O Instituto Estadual do Ambiente do Rio de Janeiro (Inea) divulgou que a Pousada Sankay, um dos locais atingidos pelos deslizamentos na Ilha Grande no dia 1º, não possuía autorização ambiental.
A informação foi dada pelo órgão estadual na terça-feira. De acordo com a superintendência regional do Inea, parte dos imóveis localizados na Ilha não têm sua situação regularizada.
Entretanto, o Instituto informou que a licença ambiental, que pode ser obtida por qualquer imóvel que atenda a uma série de exigências, tivesse sido dada para a Pousada Sankay, o trágico resultado não seria evitado.
Na madrugada do dia 1º, devido às fortes chuvas que caíam, houve um deslizamento no morro na região na Praia do Bananal na Ilha Grande. Parte da Pousada foi soterrada, e três pessoas morreram. Os deslizamentos na região ainda causaram a morte de outras 28 pessoas.
A pousada Sankay, que foi soterrada na madrugada desta sexta-feira (1º) em decorrência das fortes chuvas no Rio de Janeiro, se localiza na enseada do Bananal, na Ilha Grande, em Angra dos Reis. Inaugurada em 1994, seu quarto mais caro custava R$ 490 por pessoa na alta temporada.
Além deste quarto, o local oferecia outros quatro estilos de apartamentos que custavam entre R$ 350 e R$ 235 por pessoa na alta estação. Todos apresentavam varandas e, em sua maioria, ficavam de frente para o mar. A pousada ainda trabalhava com pacotes para hospedagem de até seis pessoas nos maiores quartos e de até quatro nos apartamentos menores...
Donos da Pousada Sankay dizem viver 'pesadelo'
Os donos da Pousada Sankay disseram em entrevista ao Jornal Nacional, da TV Globo, que estão vivendo um pesadelo e ainda não sabem o que vai acontecer daqui pra frente. Eles perderam a única filha, Yumi Imanishi Faraci, de 18 anos, no soterramento.
A mãe de Yumi, Sônia Imanishi Faraci, disse que vive à base de remédios para suportar a perda da filha. "Ela foi uma menina prodígio. Nunca tive problemas com ela. Comemorava a vida.

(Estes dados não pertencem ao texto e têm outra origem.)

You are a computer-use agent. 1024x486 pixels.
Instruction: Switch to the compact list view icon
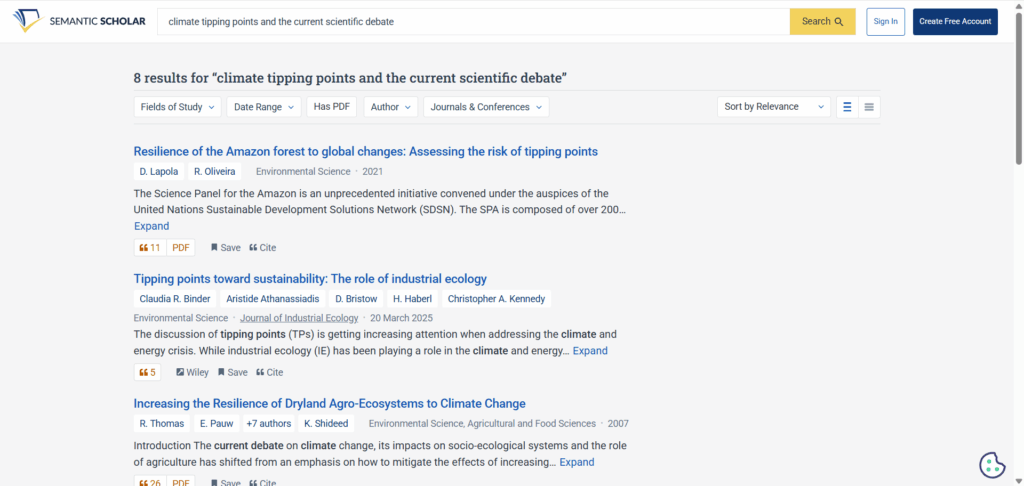coord(869,107)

Ela tinha muitos planos." Sônia disse que ela própria alfabetizou Yumi. "É um privilégio para uma mãe poder criar a filha ao lado", afirmou ao contar sobre a mudança de Belo Horizonte para Angra dos Reis, quando a filha tinha apenas 4 anos.
Sônia contou que há muito tempo disse à filha e ao marido, Geraldo Faraci, que queria ser cremada quando morresse e suas cinzas fossem jogadas ao mar. Na ocasião, pediu à Yumi que tocasse a música 'Tears In Heaven', de Eric Clapton. "Eu achava a música bonita", explicou a mãe. A mãe conta que quando escolheu a canção não pensava no significado dos versos, que perguntam: "Você saberia meu nome, se eu o visse no Paraíso?". A canção foi escrita pelo cantor, em 1992, após a morte do filho, ainda criança.
O pai da jovem disse que depois que escutaram o estrondo, estava tudo muito escuro e alguém gritou que havia gente na parte debaixo da pousada. "A Yumi estava em baixo de tudo. Tive de tirar primeiro quem estava com vida", lembrou o pai, Geraldo.
No final da entrevista, Geraldo leu um papel que chamou de "coisas da Yumi", pois sintetizaria o que a filha dizia no dia-a-dia: "Quando sentirem saudades de mim, respirem, pois estou presente no ar. Quando sentirem saudades de mim, mergulhem, pois estou presente na água." Depois, ele mandou uma mensagem para os amigos da filha. "Quem quiser lembrar da Yumi não precisa ir ao caratê, nem ao shopping que ela tanto gostava , nem à escola de arquitetura. Quem quiser lembrar da Yumi, bote a mão no coração, que ela está no coração de cada um."